Isolated splenic involvement in hydatid disease: A case report
Sakshi Dudhe, Devyansh Nimodia, Gaurav V. Mishra, Pratapsingh Hanuman Parihar, Paritosh Bhangale, Anjali Kumari, Rishitha Kotla

TL;DR
A rare case of hydatid disease affecting only the spleen is reported, highlighting the challenges in diagnosis and treatment.
Contribution
Presentation of a rare clinical case of isolated splenic hydatid disease diagnosed via CT scan.
Findings
Isolated splenic hydatid disease is uncommon and often presents nonspecific symptoms.
Computed tomography (CT) scan is effective in diagnosing splenic hydatid cysts.

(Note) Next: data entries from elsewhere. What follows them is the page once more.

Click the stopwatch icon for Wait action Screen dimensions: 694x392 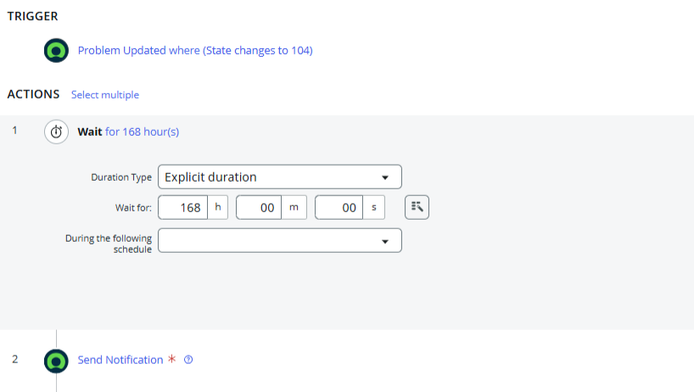(56, 132)
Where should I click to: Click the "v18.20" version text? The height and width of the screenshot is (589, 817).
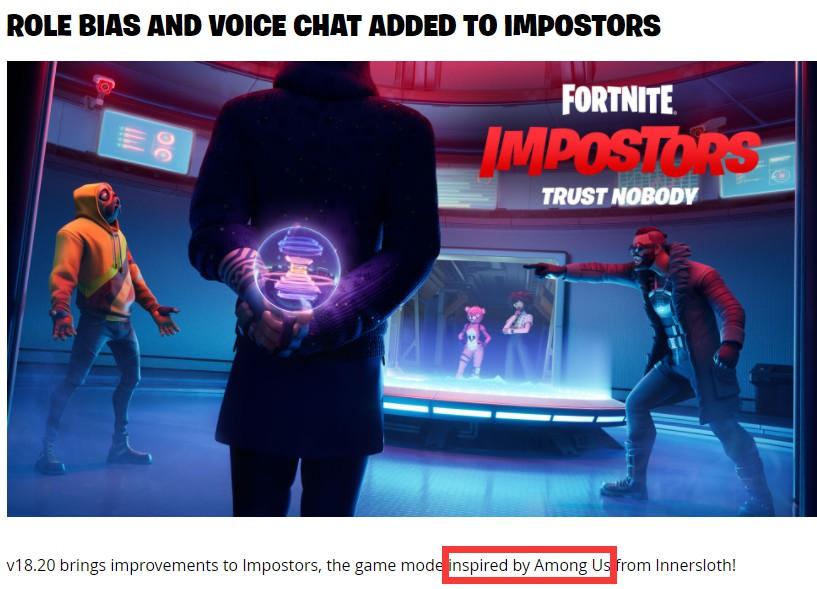31,565
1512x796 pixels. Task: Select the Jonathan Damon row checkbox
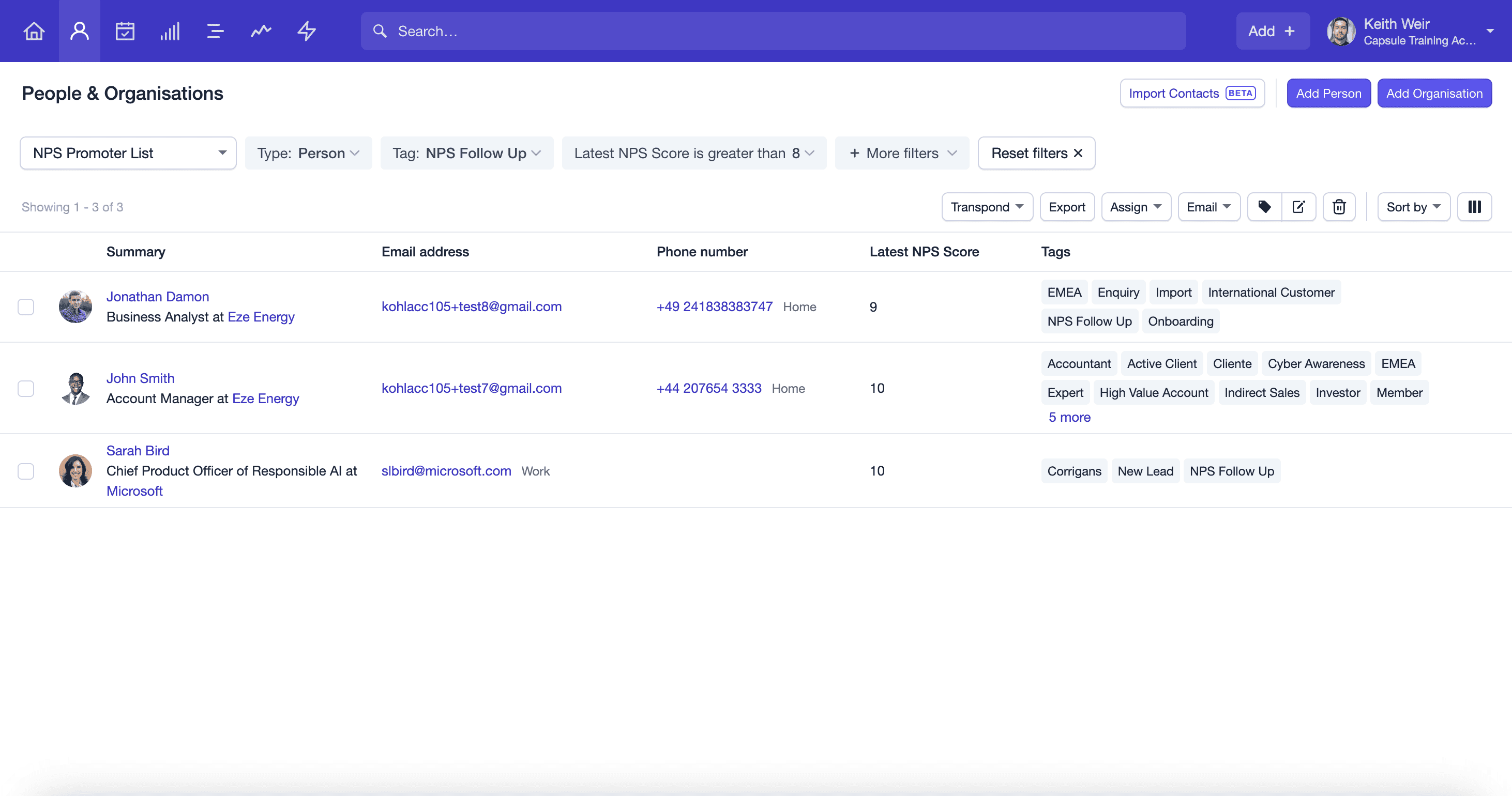pyautogui.click(x=26, y=307)
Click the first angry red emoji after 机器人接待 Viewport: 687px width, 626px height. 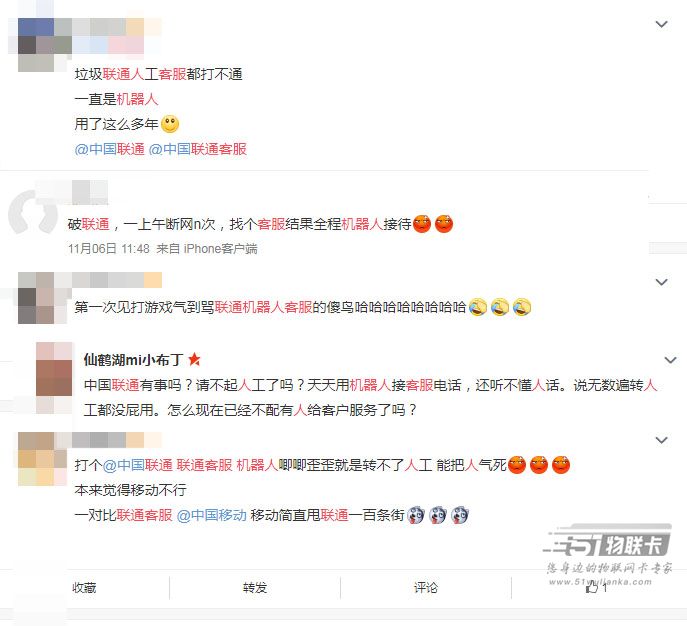click(x=422, y=224)
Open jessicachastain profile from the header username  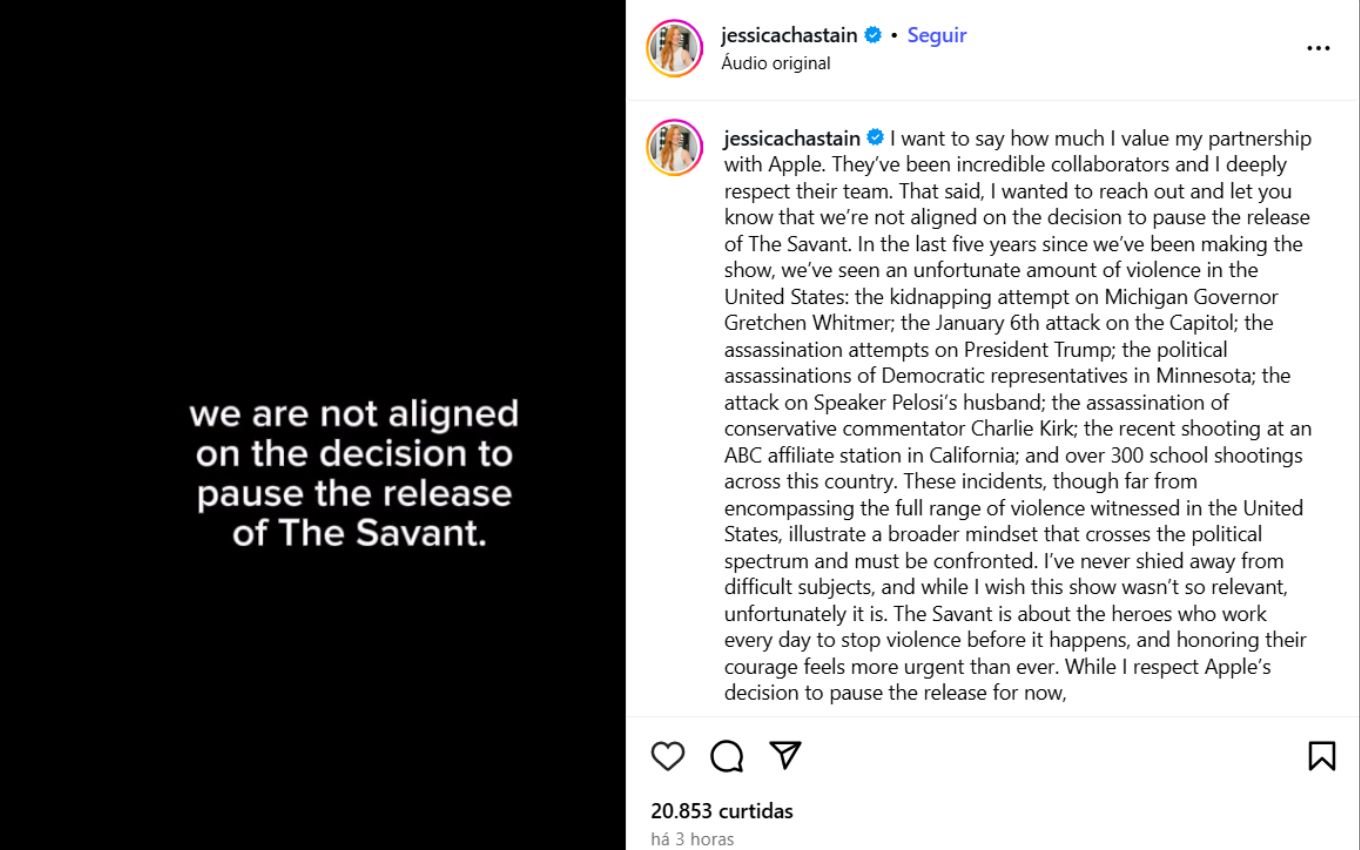[788, 35]
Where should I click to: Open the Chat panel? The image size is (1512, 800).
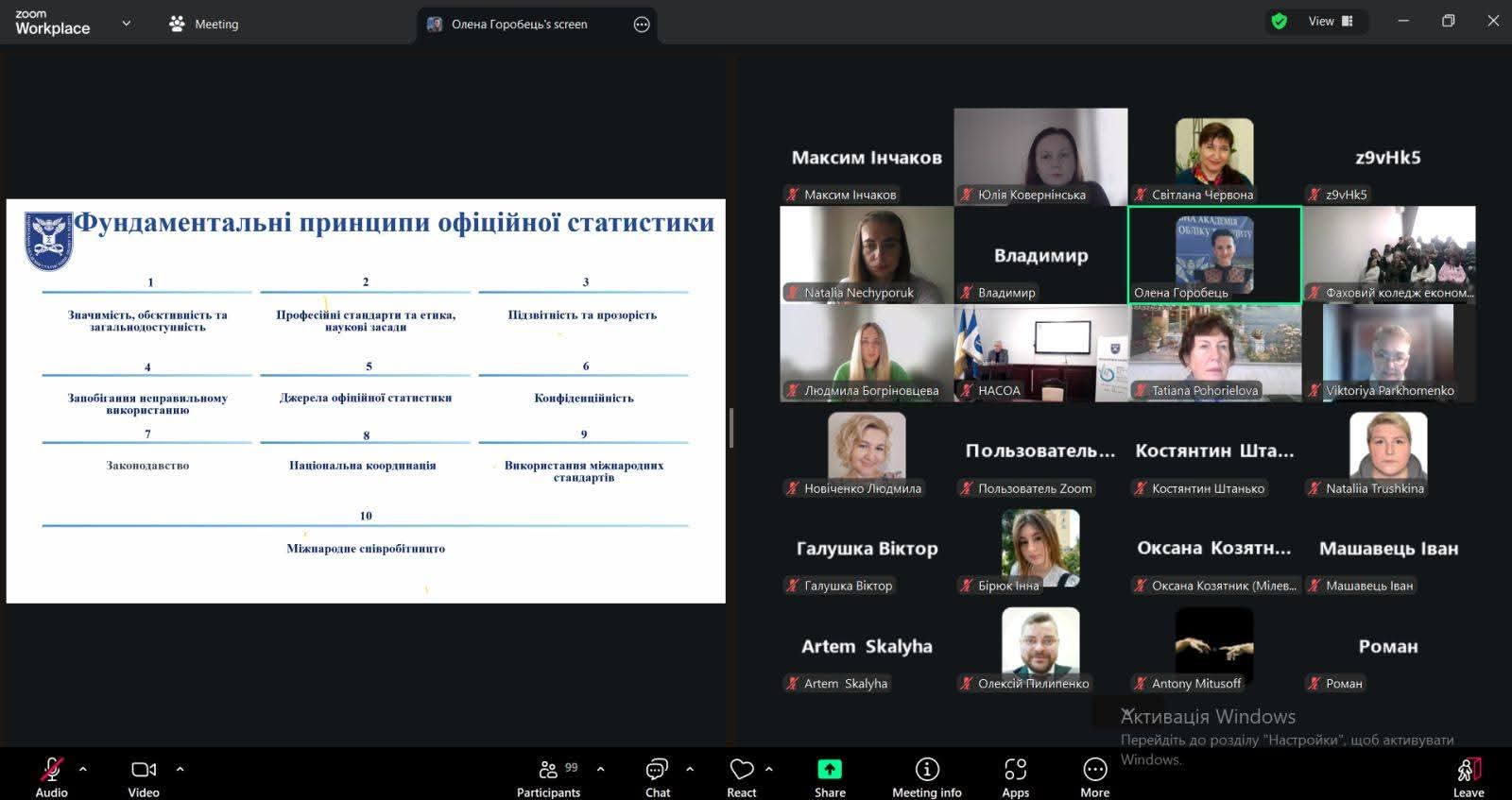tap(657, 777)
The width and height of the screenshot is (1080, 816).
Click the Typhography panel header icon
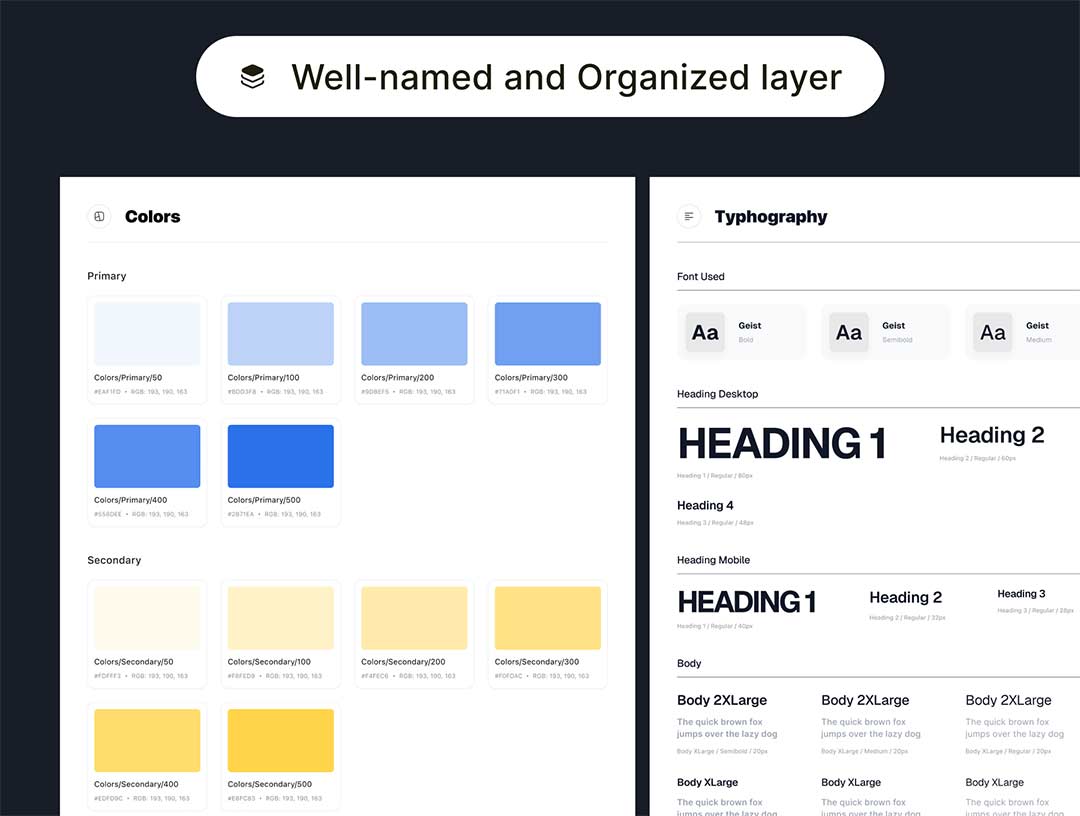(689, 216)
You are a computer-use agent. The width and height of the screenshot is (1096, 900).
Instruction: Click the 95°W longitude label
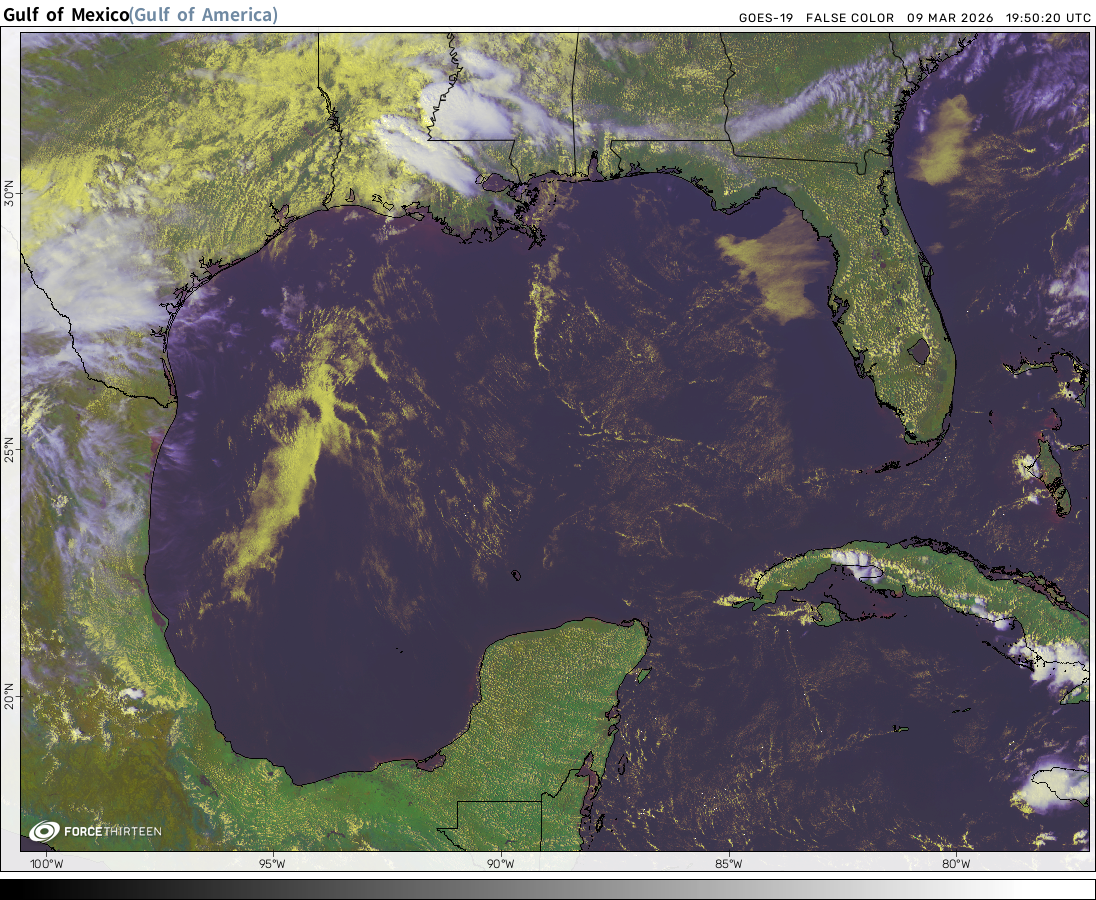(x=272, y=864)
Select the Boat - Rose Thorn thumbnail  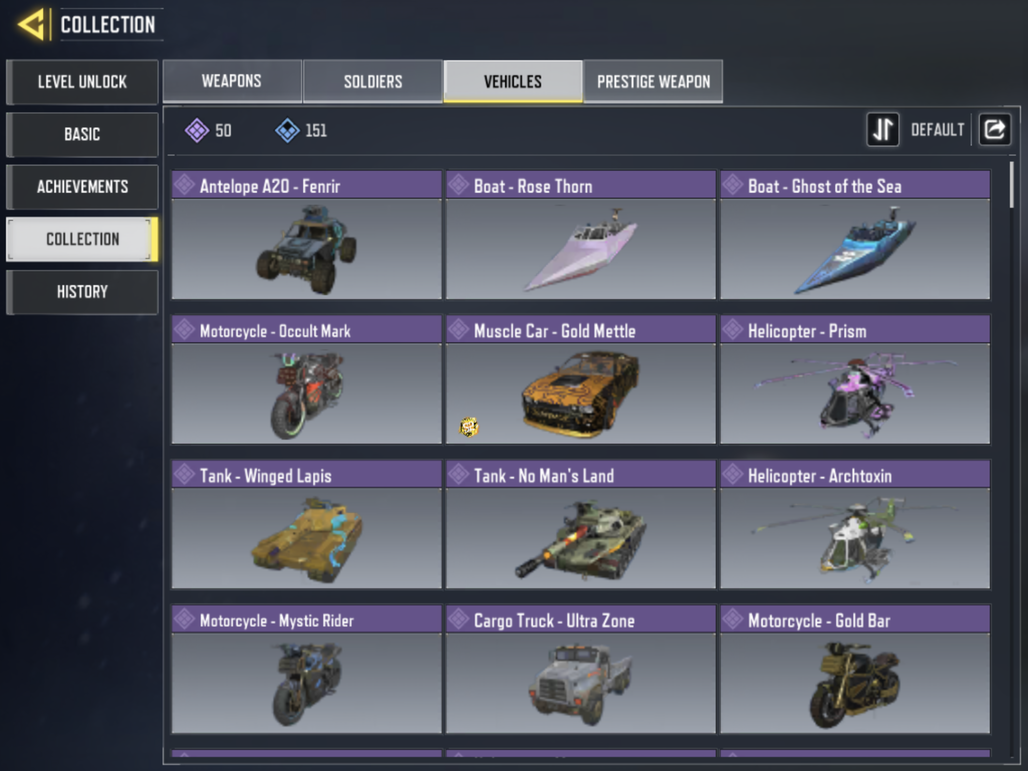tap(580, 248)
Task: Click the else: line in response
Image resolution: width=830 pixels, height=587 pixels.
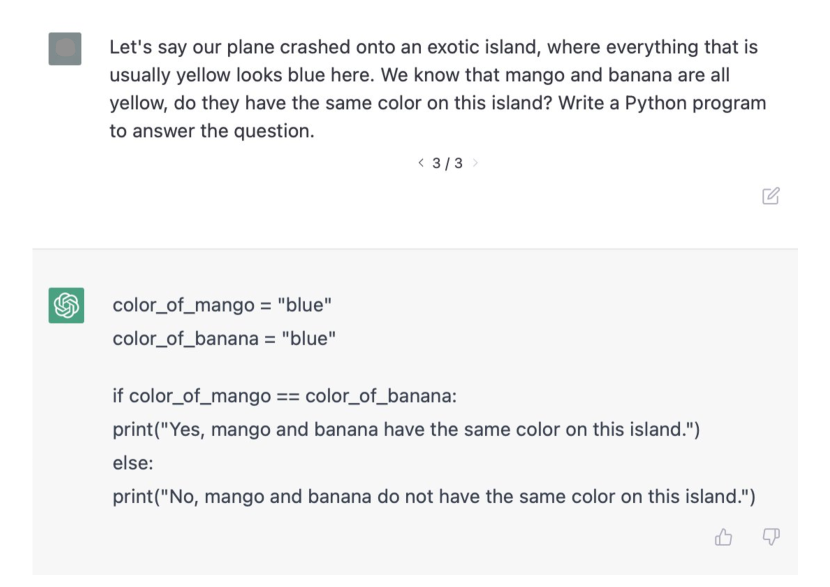Action: 133,463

Surgical intervention remains the primary treatment for splenic hydatid disease.
Abstract
Isolated involvement of spleen in hydatid disease is relatively uncommon occurrence. The spleen ranks as the third most frequently affected organ in this condition, liver primarily being the most commonly affected. When the disease manifests in the spleen, it typically presents with nonspecific symptoms, complicating the diagnostic process for healthcare professionals. Agricultural regions have endemicity for hydatid disease and the parasitic infection is caused by Echinococcus granulosus, specifically when occurs in splenic parenchyma, it is referred to as splenic hydatid disease (SHD). SHD has an incidence rate reported between 0.5% and 6.0% within the context of abdominal hydatidosis. Surgical intervention constitutes the primary modality of treatment, whereas the laparoscopic technique, when applicable, is deemed secure and presents the benefits associated with laparoscopic…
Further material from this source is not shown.